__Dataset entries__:

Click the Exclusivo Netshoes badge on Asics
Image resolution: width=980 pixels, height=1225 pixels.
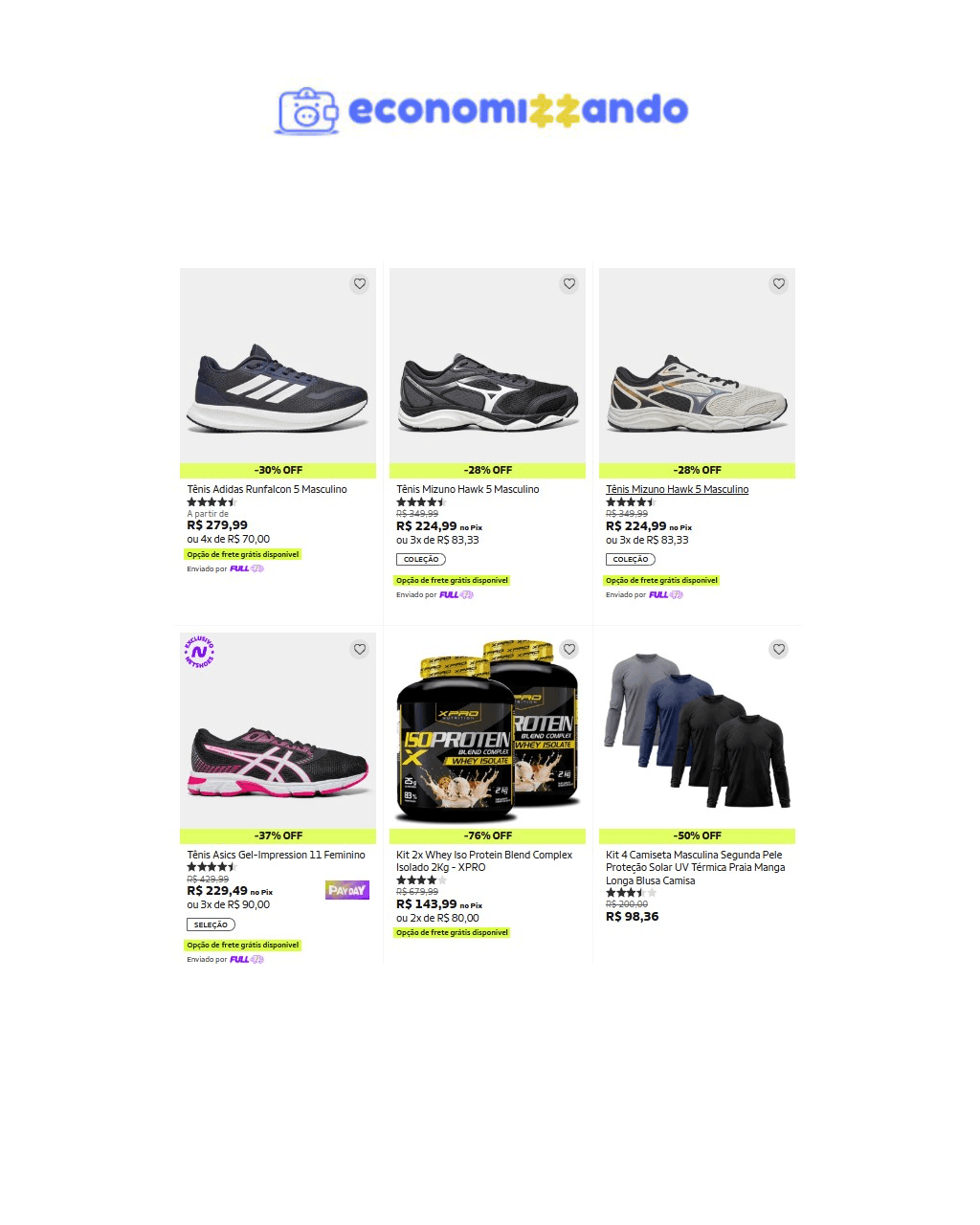tap(199, 652)
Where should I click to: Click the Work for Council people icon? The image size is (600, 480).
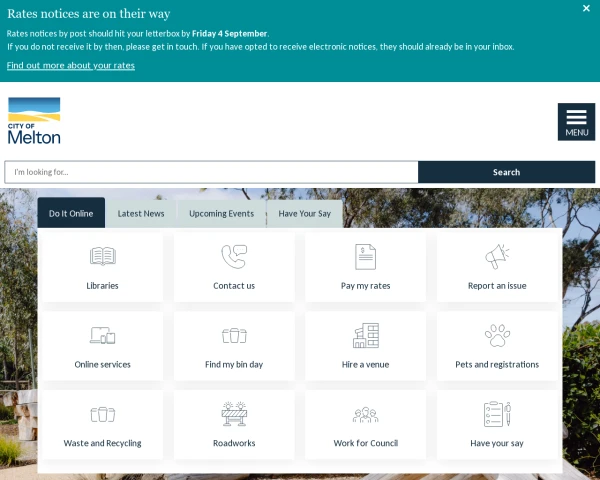(365, 415)
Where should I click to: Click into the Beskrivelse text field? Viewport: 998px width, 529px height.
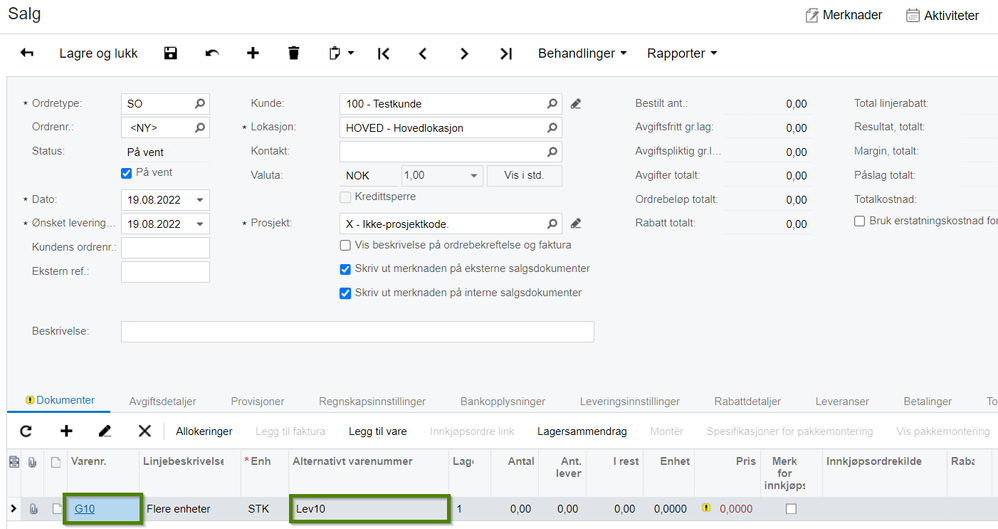[357, 332]
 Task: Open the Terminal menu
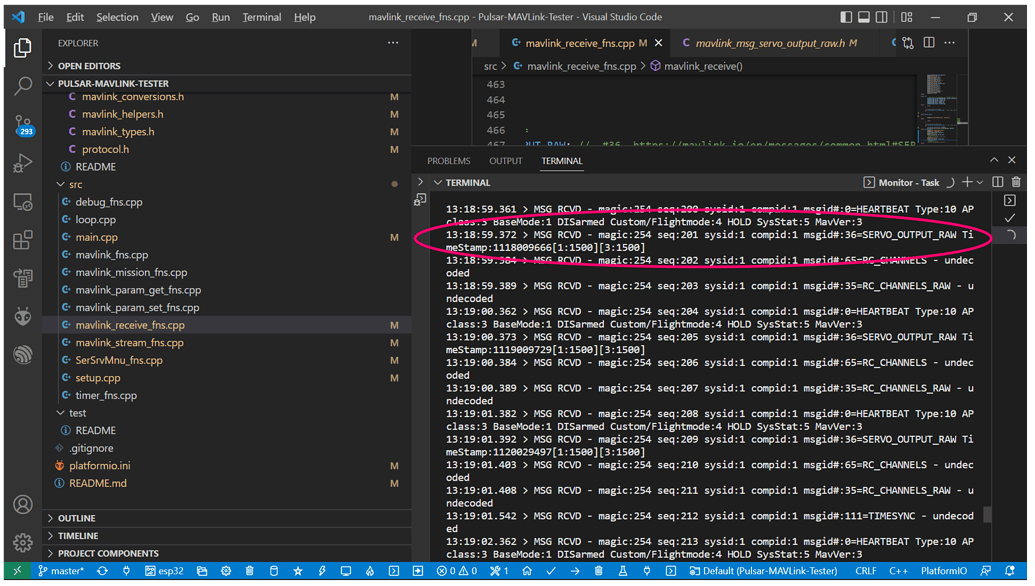click(x=262, y=17)
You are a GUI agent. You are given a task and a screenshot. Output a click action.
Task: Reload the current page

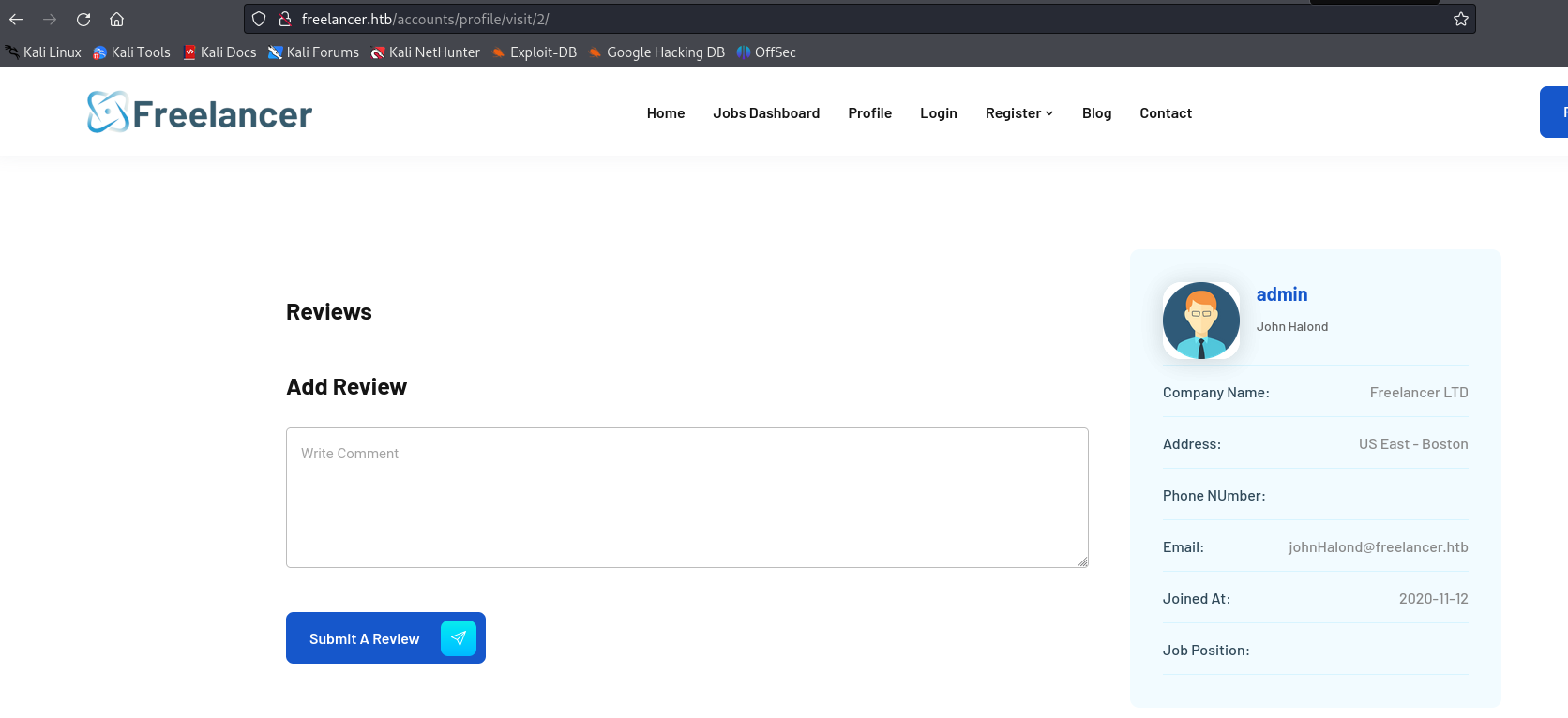83,19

__Required work__: Your task is to print exactly the lines from the one containing "Where should I click to: Click the" through the final line of the records above, with no pictures and nothing more.

__Response__:
Where should I click to: Click the Work for Council people icon? The image size is (600, 480).
(365, 415)
Where should I click to: Click into the Beskrivelse text field? Viewport: 998px width, 529px height.
[357, 332]
 Task: Open the Terminal menu
click(x=262, y=17)
You are a GUI agent. You are given a task and a screenshot. Output a click action.
Task: Reload the current page

83,19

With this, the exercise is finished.